PredictionIO, a company aiming to become the “MySQL of prediction”, has just raised $2.5 million in seed funding to open source machine learning, and allow developers to build predictive applications with just a few lines of code. Investors in the seed round include Azure Capital, QuestVP, CrunchFund and Stanford.
As well as receiving funding from Stanford, PredictionIO are a part of the Stanford-affiliated StartX Accelerator Summer roster, receiving $100,000 of resources from the accelerator’s impressive portfolio of partners and guidance from over 200 affiliated serial entrepreneurs.

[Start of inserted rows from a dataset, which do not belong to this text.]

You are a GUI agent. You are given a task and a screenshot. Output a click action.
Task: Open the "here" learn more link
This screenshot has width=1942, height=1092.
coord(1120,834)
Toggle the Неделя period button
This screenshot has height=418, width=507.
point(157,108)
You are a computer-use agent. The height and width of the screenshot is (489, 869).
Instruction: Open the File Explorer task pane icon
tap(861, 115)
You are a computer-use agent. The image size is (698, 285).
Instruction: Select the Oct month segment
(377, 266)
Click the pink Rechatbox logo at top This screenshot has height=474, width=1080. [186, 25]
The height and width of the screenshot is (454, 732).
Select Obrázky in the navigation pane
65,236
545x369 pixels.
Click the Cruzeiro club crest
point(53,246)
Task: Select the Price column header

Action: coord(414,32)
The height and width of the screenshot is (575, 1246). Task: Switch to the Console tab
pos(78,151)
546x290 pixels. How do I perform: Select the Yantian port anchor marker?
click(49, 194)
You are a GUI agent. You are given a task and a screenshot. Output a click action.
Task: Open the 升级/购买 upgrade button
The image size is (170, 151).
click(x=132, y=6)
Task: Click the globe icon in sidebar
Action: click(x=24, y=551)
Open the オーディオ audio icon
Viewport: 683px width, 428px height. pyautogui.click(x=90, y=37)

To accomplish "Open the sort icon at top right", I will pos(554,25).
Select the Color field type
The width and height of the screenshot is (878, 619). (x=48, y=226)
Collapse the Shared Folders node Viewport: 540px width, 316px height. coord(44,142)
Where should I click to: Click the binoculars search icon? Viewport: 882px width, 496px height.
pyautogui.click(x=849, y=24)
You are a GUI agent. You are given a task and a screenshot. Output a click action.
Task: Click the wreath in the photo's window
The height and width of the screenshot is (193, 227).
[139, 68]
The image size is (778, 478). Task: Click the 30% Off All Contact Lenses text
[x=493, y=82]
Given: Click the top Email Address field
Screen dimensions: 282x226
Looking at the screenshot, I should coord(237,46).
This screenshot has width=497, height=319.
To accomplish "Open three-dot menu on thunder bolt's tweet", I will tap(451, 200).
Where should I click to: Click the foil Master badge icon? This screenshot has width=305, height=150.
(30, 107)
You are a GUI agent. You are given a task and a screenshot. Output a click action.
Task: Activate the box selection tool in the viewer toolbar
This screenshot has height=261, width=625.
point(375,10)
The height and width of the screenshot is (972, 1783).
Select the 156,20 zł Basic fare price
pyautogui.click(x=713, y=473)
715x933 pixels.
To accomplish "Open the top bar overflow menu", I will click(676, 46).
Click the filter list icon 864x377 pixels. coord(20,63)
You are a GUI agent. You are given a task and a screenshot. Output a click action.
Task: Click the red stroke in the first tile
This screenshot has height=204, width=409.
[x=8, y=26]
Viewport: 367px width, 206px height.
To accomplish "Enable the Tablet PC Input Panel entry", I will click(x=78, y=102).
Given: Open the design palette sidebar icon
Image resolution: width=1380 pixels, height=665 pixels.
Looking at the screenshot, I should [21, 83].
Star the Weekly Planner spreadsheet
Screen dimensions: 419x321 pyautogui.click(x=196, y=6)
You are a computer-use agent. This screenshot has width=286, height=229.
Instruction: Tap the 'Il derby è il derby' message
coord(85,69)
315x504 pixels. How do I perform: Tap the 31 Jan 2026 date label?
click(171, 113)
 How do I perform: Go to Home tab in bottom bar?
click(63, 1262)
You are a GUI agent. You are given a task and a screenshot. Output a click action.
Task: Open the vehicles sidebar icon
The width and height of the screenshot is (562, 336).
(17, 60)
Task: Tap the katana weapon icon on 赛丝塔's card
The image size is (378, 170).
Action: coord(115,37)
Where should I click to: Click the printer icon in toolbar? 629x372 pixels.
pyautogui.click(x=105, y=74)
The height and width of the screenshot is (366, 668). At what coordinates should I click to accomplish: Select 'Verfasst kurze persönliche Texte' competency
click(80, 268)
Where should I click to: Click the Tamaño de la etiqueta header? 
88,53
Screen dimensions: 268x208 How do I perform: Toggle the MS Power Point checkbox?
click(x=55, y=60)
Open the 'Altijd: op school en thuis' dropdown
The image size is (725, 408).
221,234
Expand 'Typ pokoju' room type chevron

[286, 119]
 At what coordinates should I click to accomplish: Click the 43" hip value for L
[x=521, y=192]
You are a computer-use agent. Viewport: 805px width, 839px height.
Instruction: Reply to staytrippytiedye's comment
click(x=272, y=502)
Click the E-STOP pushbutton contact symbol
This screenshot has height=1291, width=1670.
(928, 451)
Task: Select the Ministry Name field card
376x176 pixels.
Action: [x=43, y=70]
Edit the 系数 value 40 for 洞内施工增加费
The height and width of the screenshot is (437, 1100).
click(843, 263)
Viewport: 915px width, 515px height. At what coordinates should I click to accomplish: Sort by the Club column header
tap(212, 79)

With the impressive funding round, PredictionIO are fuelling their grand ambition- to be the machine learning server behind every application. Although they’re not the first to offer to offer machine-learning-as-a-service (companies like Google Prediction and Skytree have that one covered), their unique selling point comes from the fact they’re open-sourced. Simon Chan, Prediciton IO’s CEO, told Dataconomy one of the principle reasons for open-sourcing their technology is to give users flexibility. “Enterprise companies with in-house data scientists can add unique features on PredictionIO, they can even build their own algorithms on our platform if they want,” he said. “This is something “black box” solutions cannot offer. And we find it extremely important for enterprise to build up in-house data competitive edge on open platform.”
The PredictionIO community already comprises over 4,000 developers who are contributing to PredictionIO’s open source development on Github, and hundreds of applications in industries such as e-commerce, retail, fashion recommenders and news media. Chan feels the community to set to expand rapidly; “The potential of building Machine Learning algorithms on open source PredictionIO is unlimited,” he remarked.
“One day, we’ll see “self-driving car” engine on PredictionIO. Developers can build self-driving intelligence into auto with just a few API calls.”
Their plans with the new funding are certainly ambitious. But Chan’s ambitions spread beyond the scope of his own venture and out to the whole machine learning community. “Today, all applications have a Database server behind. Soon, all of them will need a Machine Learning server, to personalize content, to predict user behavior, to become smarter basically.”
“Machine Learning will become as common as database.”